WHAT YOU WILL DO: Reproduce the following data verbatim, line for line.

Dataset rows:

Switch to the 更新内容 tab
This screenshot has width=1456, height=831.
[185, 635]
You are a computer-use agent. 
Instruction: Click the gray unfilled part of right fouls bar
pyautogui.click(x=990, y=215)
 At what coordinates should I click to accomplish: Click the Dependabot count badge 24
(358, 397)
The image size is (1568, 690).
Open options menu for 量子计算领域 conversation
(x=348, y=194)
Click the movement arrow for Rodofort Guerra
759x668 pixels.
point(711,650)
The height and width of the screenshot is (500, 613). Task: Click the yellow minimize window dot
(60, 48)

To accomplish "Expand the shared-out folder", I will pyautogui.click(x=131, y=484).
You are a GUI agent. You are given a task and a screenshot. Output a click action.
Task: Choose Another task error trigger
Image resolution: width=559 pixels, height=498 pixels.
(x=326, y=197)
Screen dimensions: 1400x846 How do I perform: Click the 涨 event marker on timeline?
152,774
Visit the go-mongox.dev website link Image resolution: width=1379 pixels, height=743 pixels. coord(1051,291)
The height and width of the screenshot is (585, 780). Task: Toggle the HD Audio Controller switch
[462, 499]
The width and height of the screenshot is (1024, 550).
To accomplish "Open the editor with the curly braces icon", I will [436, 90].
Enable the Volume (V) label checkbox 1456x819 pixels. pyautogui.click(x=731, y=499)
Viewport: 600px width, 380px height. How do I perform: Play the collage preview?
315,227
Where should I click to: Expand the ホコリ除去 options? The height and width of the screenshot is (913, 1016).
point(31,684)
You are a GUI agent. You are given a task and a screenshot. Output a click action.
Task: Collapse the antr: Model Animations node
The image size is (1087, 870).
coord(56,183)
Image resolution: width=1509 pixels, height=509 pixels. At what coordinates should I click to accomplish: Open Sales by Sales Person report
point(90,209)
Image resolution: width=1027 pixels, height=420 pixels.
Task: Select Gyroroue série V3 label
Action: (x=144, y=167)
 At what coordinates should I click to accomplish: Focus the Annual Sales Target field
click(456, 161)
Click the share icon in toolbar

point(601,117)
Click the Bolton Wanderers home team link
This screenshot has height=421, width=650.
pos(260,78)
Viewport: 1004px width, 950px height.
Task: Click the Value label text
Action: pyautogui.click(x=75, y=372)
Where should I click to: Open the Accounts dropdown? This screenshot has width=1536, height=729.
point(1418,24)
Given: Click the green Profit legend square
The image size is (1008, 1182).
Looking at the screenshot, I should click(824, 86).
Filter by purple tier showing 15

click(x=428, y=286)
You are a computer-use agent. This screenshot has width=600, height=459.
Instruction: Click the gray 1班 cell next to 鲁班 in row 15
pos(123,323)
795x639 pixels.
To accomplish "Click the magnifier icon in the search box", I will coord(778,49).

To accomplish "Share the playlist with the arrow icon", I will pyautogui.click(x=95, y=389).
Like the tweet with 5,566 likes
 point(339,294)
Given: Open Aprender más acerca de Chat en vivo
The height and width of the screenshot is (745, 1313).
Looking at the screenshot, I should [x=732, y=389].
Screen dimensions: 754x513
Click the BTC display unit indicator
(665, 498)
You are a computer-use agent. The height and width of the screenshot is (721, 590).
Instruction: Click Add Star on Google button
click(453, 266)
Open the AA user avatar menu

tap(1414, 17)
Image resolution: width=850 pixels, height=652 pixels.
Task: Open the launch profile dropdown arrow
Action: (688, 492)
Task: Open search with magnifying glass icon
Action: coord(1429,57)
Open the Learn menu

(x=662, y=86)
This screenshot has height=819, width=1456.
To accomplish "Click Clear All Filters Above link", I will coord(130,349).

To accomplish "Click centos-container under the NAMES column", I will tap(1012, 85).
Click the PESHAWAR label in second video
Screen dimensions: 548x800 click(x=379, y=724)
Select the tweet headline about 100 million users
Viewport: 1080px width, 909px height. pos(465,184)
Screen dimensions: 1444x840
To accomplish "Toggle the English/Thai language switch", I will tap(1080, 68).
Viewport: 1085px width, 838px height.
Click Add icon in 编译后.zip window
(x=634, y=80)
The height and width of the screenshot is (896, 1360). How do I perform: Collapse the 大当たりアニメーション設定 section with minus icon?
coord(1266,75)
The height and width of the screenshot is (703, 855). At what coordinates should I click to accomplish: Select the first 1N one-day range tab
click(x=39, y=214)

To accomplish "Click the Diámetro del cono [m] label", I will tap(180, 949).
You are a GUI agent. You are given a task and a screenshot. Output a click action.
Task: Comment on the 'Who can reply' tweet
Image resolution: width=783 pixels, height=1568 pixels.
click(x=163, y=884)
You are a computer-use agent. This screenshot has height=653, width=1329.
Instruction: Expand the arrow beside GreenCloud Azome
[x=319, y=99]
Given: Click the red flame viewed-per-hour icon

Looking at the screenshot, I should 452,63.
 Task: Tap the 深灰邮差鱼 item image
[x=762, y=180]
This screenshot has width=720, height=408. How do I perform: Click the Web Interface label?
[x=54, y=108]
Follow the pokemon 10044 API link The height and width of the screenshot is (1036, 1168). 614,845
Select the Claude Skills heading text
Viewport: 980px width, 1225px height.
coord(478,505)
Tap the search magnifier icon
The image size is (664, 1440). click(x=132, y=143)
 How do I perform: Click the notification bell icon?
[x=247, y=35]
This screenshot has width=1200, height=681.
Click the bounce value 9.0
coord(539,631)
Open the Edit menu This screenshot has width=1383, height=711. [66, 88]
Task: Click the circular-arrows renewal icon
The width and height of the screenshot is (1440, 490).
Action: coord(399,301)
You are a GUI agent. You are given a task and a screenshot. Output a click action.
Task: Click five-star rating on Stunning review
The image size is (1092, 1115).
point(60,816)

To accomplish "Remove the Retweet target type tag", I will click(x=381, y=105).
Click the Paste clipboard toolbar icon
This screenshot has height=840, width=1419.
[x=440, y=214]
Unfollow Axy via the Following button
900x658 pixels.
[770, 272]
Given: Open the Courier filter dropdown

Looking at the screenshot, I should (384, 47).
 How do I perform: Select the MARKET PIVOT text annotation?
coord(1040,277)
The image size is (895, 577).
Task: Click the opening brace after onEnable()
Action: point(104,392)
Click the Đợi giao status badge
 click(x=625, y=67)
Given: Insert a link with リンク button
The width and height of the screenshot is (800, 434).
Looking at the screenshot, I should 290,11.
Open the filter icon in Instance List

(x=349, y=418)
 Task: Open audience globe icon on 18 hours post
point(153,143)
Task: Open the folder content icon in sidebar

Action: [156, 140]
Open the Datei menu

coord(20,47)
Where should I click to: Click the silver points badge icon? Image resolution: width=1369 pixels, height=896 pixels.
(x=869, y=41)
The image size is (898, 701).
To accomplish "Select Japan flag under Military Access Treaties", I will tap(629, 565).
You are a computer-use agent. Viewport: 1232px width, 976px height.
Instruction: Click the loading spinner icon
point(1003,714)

THE RESULT:
Switch to the 更新内容 tab
This screenshot has width=1456, height=831.
[185, 635]
You are a computer-use agent. 
Instruction: Click the gray unfilled part of right fouls bar
pyautogui.click(x=990, y=215)
 At what coordinates should I click to accomplish: Click the Dependabot count badge 24
(358, 397)
The image size is (1568, 690).
Open options menu for 量子计算领域 conversation
(x=348, y=194)
Click the movement arrow for Rodofort Guerra
759x668 pixels.
point(711,650)
The height and width of the screenshot is (500, 613). Task: Click the yellow minimize window dot
(60, 48)

To accomplish "Expand the shared-out folder", I will pyautogui.click(x=131, y=484).
You are a GUI agent. You are given a task and a screenshot. Output a click action.
Task: Choose Another task error trigger
Image resolution: width=559 pixels, height=498 pixels.
(x=326, y=197)
Screen dimensions: 1400x846 How do I perform: Click the 涨 event marker on timeline?
152,774
Visit the go-mongox.dev website link Image resolution: width=1379 pixels, height=743 pixels. coord(1051,291)
The height and width of the screenshot is (585, 780). Task: Toggle the HD Audio Controller switch
[462, 499]
The width and height of the screenshot is (1024, 550).
To accomplish "Open the editor with the curly braces icon", I will [436, 90].
Enable the Volume (V) label checkbox 1456x819 pixels. pyautogui.click(x=731, y=499)
Viewport: 600px width, 380px height. How do I perform: Play the collage preview?
315,227
Where should I click to: Expand the ホコリ除去 options? The height and width of the screenshot is (913, 1016).
point(31,684)
You are a GUI agent. You are given a task and a screenshot. Output a click action.
Task: Collapse the antr: Model Animations node
The image size is (1087, 870).
coord(56,183)
Image resolution: width=1509 pixels, height=509 pixels. At what coordinates should I click to accomplish: Open Sales by Sales Person report
point(90,209)
Image resolution: width=1027 pixels, height=420 pixels.
Task: Select Gyroroue série V3 label
Action: (x=144, y=167)
 At what coordinates should I click to accomplish: Focus the Annual Sales Target field
click(456, 161)
Click the share icon in toolbar

point(601,117)
Click the Bolton Wanderers home team link
This screenshot has height=421, width=650.
pos(260,78)
Viewport: 1004px width, 950px height.
Task: Click the Value label text
Action: pyautogui.click(x=75, y=372)
Where should I click to: Open the Accounts dropdown? This screenshot has width=1536, height=729.
point(1418,24)
Given: Click the green Profit legend square
The image size is (1008, 1182).
Looking at the screenshot, I should click(824, 86).
Filter by purple tier showing 15

click(x=428, y=286)
You are a computer-use agent. This screenshot has width=600, height=459.
Instruction: Click the gray 1班 cell next to 鲁班 in row 15
pos(123,323)
795x639 pixels.
To accomplish "Click the magnifier icon in the search box", I will coord(778,49).

To accomplish "Share the playlist with the arrow icon", I will pyautogui.click(x=95, y=389).
Like the tweet with 5,566 likes
 point(339,294)
Given: Open Aprender más acerca de Chat en vivo
The height and width of the screenshot is (745, 1313).
Looking at the screenshot, I should [x=732, y=389].
Screen dimensions: 754x513
Click the BTC display unit indicator
(665, 498)
You are a computer-use agent. The height and width of the screenshot is (721, 590).
Instruction: Click Add Star on Google button
click(453, 266)
Open the AA user avatar menu

tap(1414, 17)
Image resolution: width=850 pixels, height=652 pixels.
Task: Open the launch profile dropdown arrow
Action: (688, 492)
Task: Open search with magnifying glass icon
Action: coord(1429,57)
Open the Learn menu

(x=662, y=86)
This screenshot has height=819, width=1456.
To accomplish "Click Clear All Filters Above link", I will coord(130,349).

To accomplish "Click centos-container under the NAMES column", I will tap(1012, 85).
Click the PESHAWAR label in second video
Screen dimensions: 548x800 click(x=379, y=724)
Select the tweet headline about 100 million users
Viewport: 1080px width, 909px height. pos(465,184)
Screen dimensions: 1444x840
To accomplish "Toggle the English/Thai language switch", I will tap(1080, 68).
Viewport: 1085px width, 838px height.
Click Add icon in 编译后.zip window
(x=634, y=80)
The height and width of the screenshot is (896, 1360). How do I perform: Collapse the 大当たりアニメーション設定 section with minus icon?
coord(1266,75)
The height and width of the screenshot is (703, 855). At what coordinates should I click to accomplish: Select the first 1N one-day range tab
click(x=39, y=214)

To accomplish "Click the Diámetro del cono [m] label", I will tap(180, 949).
You are a GUI agent. You are given a task and a screenshot. Output a click action.
Task: Comment on the 'Who can reply' tweet
Image resolution: width=783 pixels, height=1568 pixels.
click(x=163, y=884)
You are a computer-use agent. This screenshot has height=653, width=1329.
Instruction: Expand the arrow beside GreenCloud Azome
[x=319, y=99]
Given: Click the red flame viewed-per-hour icon

Looking at the screenshot, I should 452,63.
 Task: Tap the 深灰邮差鱼 item image
[x=762, y=180]
This screenshot has width=720, height=408. How do I perform: Click the Web Interface label?
[x=54, y=108]
Follow the pokemon 10044 API link The height and width of the screenshot is (1036, 1168). 614,845
Select the Claude Skills heading text
Viewport: 980px width, 1225px height.
coord(478,505)
Tap the search magnifier icon
The image size is (664, 1440). click(x=132, y=143)
 How do I perform: Click the notification bell icon?
[x=247, y=35]
This screenshot has width=1200, height=681.
Click the bounce value 9.0
coord(539,631)
Open the Edit menu This screenshot has width=1383, height=711. [66, 88]
Task: Click the circular-arrows renewal icon
The width and height of the screenshot is (1440, 490).
Action: coord(399,301)
You are a GUI agent. You are given a task and a screenshot. Output a click action.
Task: Click five-star rating on Stunning review
The image size is (1092, 1115).
point(60,816)

To accomplish "Remove the Retweet target type tag", I will click(x=381, y=105).
Click the Paste clipboard toolbar icon
This screenshot has height=840, width=1419.
[x=440, y=214]
Unfollow Axy via the Following button
900x658 pixels.
[770, 272]
Given: Open the Courier filter dropdown

Looking at the screenshot, I should (384, 47).
 How do I perform: Select the MARKET PIVOT text annotation?
coord(1040,277)
The image size is (895, 577).
Task: Click the opening brace after onEnable()
Action: point(104,392)
Click the Đợi giao status badge
 click(x=625, y=67)
Given: Insert a link with リンク button
The width and height of the screenshot is (800, 434).
Looking at the screenshot, I should 290,11.
Open the filter icon in Instance List

(x=349, y=418)
 Task: Open audience globe icon on 18 hours post
point(153,143)
Task: Open the folder content icon in sidebar

Action: [156, 140]
Open the Datei menu

coord(20,47)
Where should I click to: Click the silver points badge icon? Image resolution: width=1369 pixels, height=896 pixels.
(x=869, y=41)
The image size is (898, 701).
To accomplish "Select Japan flag under Military Access Treaties", I will tap(629, 565).
You are a computer-use agent. Viewport: 1232px width, 976px height.
Instruction: Click the loading spinner icon
point(1003,714)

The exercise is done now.